*** Block opens ***

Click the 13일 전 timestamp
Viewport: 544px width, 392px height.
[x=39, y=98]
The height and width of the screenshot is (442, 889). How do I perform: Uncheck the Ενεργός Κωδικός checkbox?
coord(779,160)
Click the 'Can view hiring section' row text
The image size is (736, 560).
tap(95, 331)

*** Block closes ***

#### Instructions for the task
Could you reproduce, exactly as written, the lines running from the one with "The height and" to the end of the entries above?

#### Expected answer
The height and width of the screenshot is (442, 889). How do I perform: Uncheck the Ενεργός Κωδικός checkbox?
coord(779,160)
Click the 'Can view hiring section' row text
The image size is (736, 560).
tap(95, 331)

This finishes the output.